BRIO DE HURLEVENT


Paru en 1847, le roman d'Emily Brontë, Wuthering Heights, sidéra ses lecteurs au point que les traducteurs français attendirent près de cinquante ans avant de s'en occuper. Le premier audacieux, Teodor de Wyzewa, encore effarouché sans doute, choisit en 1892 un titre quelque peu réducteur : Un amant. Puis trente ans passèrent avant qu'un autre, Frédéric Delebecque, vaillant colonel d'artillerie, s'attaque à l'œuvre et lui donne son titre désormais canonique : Les hauts de Hurlevent. Depuis, c'est le déluge : plus d'une vingtaine de versions, sous les appellations les plus diverses — les héritiers du colonel montant la garde autour de son titre et interdisant son réemploi. D'où Hurlevent, Hurlevent des monts, Hurlemont, Les hauts des quatre vents, Les hauteurs battues des vents, Les hauteurs tourmentées, La maison des vents maudits, Haute plainte, Les rages du cœur, Heurtebise ou même, pourquoi se fatiguer, Wuthering Heights...

On a bien envie de comparer toutes ces versions, dont certaines dues à de grands traducteurs. On s'en procure quatre : Les hauts de Hurlevent de Delebecque (1925) ; Haute-plainte de Jacques et Yolande de Lacretelle (1927) ; Hurlemont de Sylvère Monod (1963) ; Hurlevent des monts de Pierre Leyris (1972, revu en 1984). On aurait souhaité y joindre le Hurlevent de Jean-Pierre Richard (1994), sûrement excellent, mais indisponible.

On choisit un court passage qu'on aime pour son contenu et les images fortes qu'il contient. En présence, au chapitre IX, l'héroïne Catherine et Nelly sa gouvernante :


'Nelly, do you never dream queer dreams ?' she said, suddenly, after some minutes' reflection.

'Yes, now and then,' I answered.

'And so do I. I've dreamt in my life dreams that have stayed with me ever after, and changed my ideas ; they've gone through and through me, like wine through water, and altered the colour of my mind. And this is one — I'm going to tell it — but take care not to smile at any part of it.'

'Oh, don't, miss Catherine !' I cried. We're dismal enough without conjuring up ghosts, and visions to perplex us. Come, come, be merry, and like yourself !'


Version Delebecque :


— Nelly, ne faites-vous jamais de rêves singuliers ? dit-elle tout à coup, après quelques minutes de réflexion.

— Si, de temps à autre.

— Et moi aussi. J'ai fait dans ma vie des rêves dont le souvenir ne m'a plus quittée et qui ont changé mes idées : ils se sont infiltrés en moi, comme le vin dans l'eau, et ont altéré la couleur de mon esprit. En voici un ; je vais vous le raconter, mais ayez soin de ne sourire à aucun de ses détails.

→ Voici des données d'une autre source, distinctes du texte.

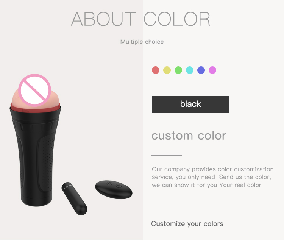This screenshot has height=243, width=284.
Task: Click the color customization description paragraph
Action: coord(213,177)
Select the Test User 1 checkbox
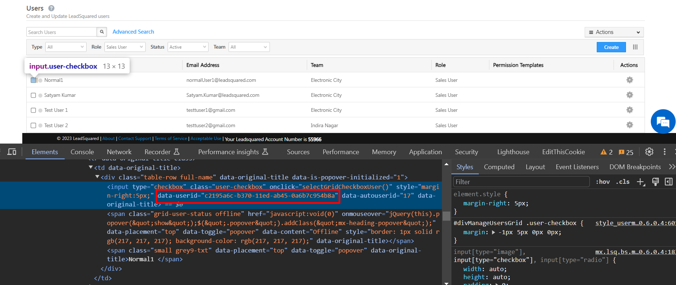Screen dimensions: 676x285 (33, 110)
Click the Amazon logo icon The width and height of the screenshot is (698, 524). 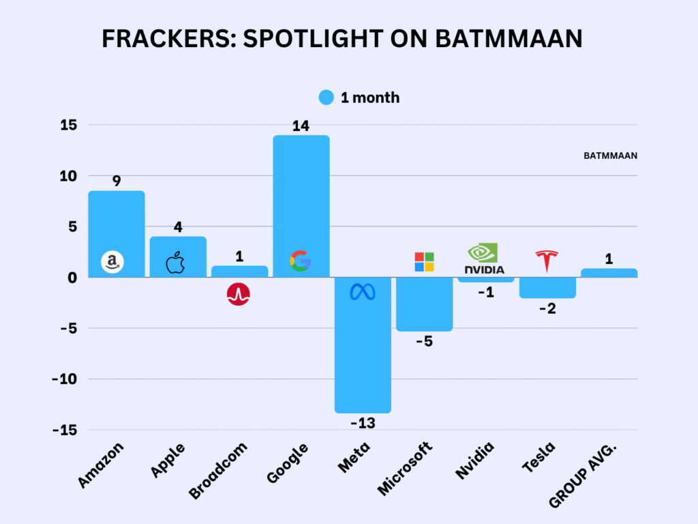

— Oh ! ne dites rien, Miss Catherine, m'écriai-je. Notre vie est déjà assez lugubre sans que nous allions évoquer des fantômes et des visions pour nous troubler. Allons, allons, soyez gaie, soyez vous-même !


L'extrait est évidemment trop court pour autoriser des conclusions péremptoires. Voilà une traduction qui paraît honnête, qui suit le déroulement du texte sans le chahuter inutilement. Le tempo est bon et le réplique de Nelly, notamment, a la vivacité souhaitée. Ce qui n'empêche pas une certaine timidité. «Queer» est sous-traduit. «S'infiltrer», avec son goutte-à-goutte, rend faiblement l'invasion suggérée par «go through and through», et rend l'image incohérente : du vin s'infiltrant dans l'eau ?

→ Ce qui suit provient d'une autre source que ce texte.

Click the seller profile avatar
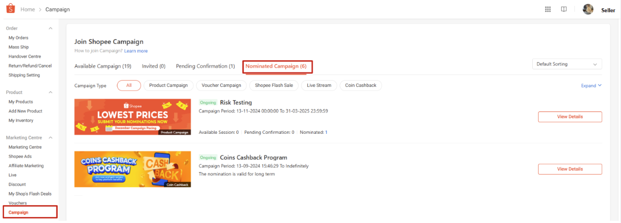tap(588, 9)
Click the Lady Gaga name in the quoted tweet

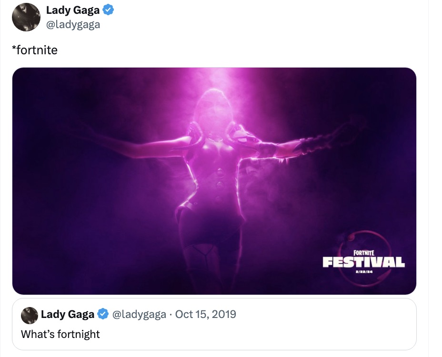[x=67, y=314]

Un détail : Delebecque omet «I answered». Négligence, ou choix délibéré ? Je sucre volontiers, quant à moi, ce genre de mentions quand le texte est clair sans elles. Je le fais avec l'allégresse de qui s'allège, mais aussi, toujours, avec une ombre de scrupule enfantin : ai-je le droit ?


Version Jacques et Yolande de Lacretelle :


— Nelly, ne faites-vous jamais de rêves bizarres ? dit-elle subitement après quelques minutes de réflexion.

— Oui, de temps en temps, répondis-je.

— Moi aussi. J'ai fait dans ma vie des rêves qui ne m'ont jamais quittée et qui ont agi sur mes pensées. Ils se sont mélangés à mon être comme le vin à l'eau et ont modifié mes inclinations. En voici un que je vais vous raconter... Mais, surtout, n'en souriez pas.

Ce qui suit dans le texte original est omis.